# When To Tilt



## Nath514 (Jul 8, 2012)

Hey Everyone,

I have several northern variabilis that are very close to having their front legs pop. Once they do how long should I wait to tilt their container / what else do I need to do. Should I reduce the amount of water?

Thanks,
Nathan


----------



## koldshot (Jan 21, 2010)

Not sure about variabilis exactly but you should be fine with about a week after the back legs pop and yes reduce the water. Personally I reduce to a couple ounces, mist down the sides of the container and add a little bit of sphagnum for the froglet to rest on if needed. Make sure this is positioned so as not to slide back into water which makes a mess. Even a small clump of java moss will do fine.

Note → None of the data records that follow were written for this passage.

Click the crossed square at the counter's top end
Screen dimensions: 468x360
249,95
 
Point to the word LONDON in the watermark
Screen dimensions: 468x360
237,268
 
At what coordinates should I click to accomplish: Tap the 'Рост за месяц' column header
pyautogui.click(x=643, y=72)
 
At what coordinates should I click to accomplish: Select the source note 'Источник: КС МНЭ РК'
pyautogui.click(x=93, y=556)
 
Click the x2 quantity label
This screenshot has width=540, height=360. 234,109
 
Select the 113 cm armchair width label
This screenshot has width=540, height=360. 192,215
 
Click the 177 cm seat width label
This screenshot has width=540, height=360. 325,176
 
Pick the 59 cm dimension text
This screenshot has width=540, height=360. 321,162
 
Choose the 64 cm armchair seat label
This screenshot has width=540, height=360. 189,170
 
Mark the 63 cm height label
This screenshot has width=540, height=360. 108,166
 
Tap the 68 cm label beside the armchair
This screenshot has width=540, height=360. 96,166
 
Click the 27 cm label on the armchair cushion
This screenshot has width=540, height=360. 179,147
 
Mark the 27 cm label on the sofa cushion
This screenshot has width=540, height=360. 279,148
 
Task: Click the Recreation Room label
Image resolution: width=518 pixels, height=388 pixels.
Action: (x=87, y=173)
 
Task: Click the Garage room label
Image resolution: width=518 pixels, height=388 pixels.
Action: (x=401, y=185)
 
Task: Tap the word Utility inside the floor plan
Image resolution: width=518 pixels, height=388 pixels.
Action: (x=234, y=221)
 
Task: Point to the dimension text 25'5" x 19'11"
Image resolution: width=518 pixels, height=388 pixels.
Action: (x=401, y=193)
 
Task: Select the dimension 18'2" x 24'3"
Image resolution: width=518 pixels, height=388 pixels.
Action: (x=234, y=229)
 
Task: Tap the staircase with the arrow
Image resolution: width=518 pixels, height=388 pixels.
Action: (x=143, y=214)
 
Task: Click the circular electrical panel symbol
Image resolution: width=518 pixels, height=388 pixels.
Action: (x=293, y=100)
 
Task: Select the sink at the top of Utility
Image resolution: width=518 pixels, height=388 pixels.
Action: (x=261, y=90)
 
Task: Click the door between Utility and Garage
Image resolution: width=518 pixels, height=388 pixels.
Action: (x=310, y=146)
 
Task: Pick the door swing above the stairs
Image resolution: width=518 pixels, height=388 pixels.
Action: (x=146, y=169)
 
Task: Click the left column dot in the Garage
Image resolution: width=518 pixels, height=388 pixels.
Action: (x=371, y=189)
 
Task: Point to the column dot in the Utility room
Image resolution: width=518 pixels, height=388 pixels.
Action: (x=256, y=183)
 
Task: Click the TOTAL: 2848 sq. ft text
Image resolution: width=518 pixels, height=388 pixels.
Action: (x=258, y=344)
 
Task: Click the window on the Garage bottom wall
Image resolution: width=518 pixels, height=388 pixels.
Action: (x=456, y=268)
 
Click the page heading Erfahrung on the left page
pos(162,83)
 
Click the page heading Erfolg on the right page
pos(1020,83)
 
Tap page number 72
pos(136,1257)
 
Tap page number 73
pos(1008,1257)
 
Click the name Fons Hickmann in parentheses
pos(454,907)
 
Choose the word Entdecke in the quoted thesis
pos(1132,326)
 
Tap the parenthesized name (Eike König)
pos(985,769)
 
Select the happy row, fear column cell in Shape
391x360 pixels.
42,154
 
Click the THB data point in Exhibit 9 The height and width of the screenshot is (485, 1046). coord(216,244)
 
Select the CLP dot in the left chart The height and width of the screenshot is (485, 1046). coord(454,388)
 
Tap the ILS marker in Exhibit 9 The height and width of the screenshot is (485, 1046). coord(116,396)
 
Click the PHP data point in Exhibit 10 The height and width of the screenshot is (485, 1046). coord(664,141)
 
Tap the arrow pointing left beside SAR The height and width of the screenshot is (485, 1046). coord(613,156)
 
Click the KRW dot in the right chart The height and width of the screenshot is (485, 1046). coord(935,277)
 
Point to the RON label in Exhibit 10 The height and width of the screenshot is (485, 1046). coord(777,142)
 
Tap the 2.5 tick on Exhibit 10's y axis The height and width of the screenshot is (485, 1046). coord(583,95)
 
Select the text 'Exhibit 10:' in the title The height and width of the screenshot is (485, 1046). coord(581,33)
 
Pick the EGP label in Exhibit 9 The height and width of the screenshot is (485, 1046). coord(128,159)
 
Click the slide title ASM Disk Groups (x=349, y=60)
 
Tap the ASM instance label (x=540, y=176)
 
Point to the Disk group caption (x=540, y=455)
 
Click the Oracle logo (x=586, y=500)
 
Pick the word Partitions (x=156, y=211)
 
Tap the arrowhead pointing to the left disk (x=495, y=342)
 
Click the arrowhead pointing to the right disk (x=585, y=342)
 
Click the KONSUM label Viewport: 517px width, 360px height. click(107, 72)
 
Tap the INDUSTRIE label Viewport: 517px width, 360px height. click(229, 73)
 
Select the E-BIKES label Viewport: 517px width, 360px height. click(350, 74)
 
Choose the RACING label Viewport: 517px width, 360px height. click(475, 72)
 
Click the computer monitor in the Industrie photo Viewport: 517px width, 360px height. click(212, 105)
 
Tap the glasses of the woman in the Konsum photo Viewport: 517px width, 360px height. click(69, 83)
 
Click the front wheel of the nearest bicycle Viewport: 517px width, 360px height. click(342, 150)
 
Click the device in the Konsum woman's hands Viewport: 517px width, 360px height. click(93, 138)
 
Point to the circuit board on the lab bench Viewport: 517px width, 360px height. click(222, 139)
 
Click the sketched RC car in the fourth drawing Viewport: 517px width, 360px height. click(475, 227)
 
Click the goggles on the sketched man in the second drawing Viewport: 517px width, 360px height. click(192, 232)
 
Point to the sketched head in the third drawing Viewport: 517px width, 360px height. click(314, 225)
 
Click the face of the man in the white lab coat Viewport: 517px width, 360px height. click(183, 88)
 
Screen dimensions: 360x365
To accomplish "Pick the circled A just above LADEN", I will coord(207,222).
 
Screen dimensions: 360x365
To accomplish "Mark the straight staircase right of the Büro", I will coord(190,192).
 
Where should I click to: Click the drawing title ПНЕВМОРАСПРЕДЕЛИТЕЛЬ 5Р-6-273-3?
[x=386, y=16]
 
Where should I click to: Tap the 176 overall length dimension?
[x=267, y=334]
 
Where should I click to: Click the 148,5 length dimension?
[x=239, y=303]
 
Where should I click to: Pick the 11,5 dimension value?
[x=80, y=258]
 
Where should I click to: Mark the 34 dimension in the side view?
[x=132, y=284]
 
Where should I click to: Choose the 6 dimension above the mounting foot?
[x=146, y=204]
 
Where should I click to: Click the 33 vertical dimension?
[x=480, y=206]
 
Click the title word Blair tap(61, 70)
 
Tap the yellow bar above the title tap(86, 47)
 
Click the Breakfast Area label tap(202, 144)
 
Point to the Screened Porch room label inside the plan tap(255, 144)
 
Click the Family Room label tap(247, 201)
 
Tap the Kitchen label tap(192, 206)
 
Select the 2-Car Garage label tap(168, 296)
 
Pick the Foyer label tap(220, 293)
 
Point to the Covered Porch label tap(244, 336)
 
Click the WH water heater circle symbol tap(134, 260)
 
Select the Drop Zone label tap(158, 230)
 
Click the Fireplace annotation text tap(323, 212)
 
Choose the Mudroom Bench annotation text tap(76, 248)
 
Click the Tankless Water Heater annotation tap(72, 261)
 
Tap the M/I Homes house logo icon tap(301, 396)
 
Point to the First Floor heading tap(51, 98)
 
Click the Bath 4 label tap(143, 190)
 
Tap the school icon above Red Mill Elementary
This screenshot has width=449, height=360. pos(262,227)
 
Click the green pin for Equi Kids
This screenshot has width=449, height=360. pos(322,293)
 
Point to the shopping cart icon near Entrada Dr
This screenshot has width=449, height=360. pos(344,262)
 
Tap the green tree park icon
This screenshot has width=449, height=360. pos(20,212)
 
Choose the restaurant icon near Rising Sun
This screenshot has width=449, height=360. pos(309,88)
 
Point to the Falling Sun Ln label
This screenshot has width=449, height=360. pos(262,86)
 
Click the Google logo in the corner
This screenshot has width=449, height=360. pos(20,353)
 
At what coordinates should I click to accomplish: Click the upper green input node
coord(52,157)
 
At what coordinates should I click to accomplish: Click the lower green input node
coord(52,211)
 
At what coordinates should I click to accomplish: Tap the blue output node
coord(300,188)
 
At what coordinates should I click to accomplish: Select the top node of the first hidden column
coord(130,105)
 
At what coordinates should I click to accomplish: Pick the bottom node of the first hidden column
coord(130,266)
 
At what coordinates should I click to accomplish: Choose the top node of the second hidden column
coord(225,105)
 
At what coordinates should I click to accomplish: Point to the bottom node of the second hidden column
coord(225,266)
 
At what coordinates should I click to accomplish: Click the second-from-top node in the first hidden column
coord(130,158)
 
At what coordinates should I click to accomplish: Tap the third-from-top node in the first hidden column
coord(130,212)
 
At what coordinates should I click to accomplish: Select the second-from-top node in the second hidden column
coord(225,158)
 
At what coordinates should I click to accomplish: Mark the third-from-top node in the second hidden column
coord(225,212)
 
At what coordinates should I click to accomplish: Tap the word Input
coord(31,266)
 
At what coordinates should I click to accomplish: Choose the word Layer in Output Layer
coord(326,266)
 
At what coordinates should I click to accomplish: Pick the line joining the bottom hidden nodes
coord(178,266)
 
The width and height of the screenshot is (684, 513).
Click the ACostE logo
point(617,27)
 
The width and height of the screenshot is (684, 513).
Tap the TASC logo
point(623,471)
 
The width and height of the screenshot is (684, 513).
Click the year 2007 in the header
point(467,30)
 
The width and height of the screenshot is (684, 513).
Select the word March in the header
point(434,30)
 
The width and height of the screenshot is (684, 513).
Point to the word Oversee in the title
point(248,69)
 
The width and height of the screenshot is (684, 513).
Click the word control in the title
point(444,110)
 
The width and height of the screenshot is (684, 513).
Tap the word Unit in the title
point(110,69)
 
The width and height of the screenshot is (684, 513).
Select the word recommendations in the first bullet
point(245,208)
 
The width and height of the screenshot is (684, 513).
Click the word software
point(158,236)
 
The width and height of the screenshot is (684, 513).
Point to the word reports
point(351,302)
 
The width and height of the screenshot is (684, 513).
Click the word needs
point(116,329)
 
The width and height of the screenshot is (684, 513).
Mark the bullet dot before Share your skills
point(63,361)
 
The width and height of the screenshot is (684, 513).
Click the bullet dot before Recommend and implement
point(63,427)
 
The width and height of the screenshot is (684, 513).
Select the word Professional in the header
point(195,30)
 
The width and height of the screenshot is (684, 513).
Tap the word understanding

Once froglet is out I keep sides moist and wait until tail is almost absorbed, then offer springs/flies in growout container.


----------



## Gamble (Aug 1, 2010)

I never tilt containers. Once the front legs pop, I dump out all the water, and then add fresh water, barely enough to cover the neomorph ... just enough that they can raise their head above the waterline, then i throw a lid on. They wont drown, it stays humid & they will crawl up the side once they're ready to start absorbing their tail.
I've never lost a single froglet yet using this method.


----------



## GP dynamite (Feb 19, 2013)

Nice method Nick. I think I may adopt that technique. Thanks


----------



## Gamble (Aug 1, 2010)

GP dynamite said:


> Nice method Nick. I think I may adopt that technique. Thanks


No problem! Let me know how it works out for you.


----------



## Nath514 (Jul 8, 2012)

Gamble said:


> I never tilt containers. Once the front legs pop, I dump out all the water, and then add fresh water, barely enough to cover the neomorph ... just enough that they can raise their head above the waterline, then i throw a lid on. They wont drown, it stays humid & they will crawl up the side once they're ready to start absorbing their tail.
> I've never lost a single froglet yet using this method.


Thanks, this sounds nice and simple. I will monitor them closely for the front legs to pop.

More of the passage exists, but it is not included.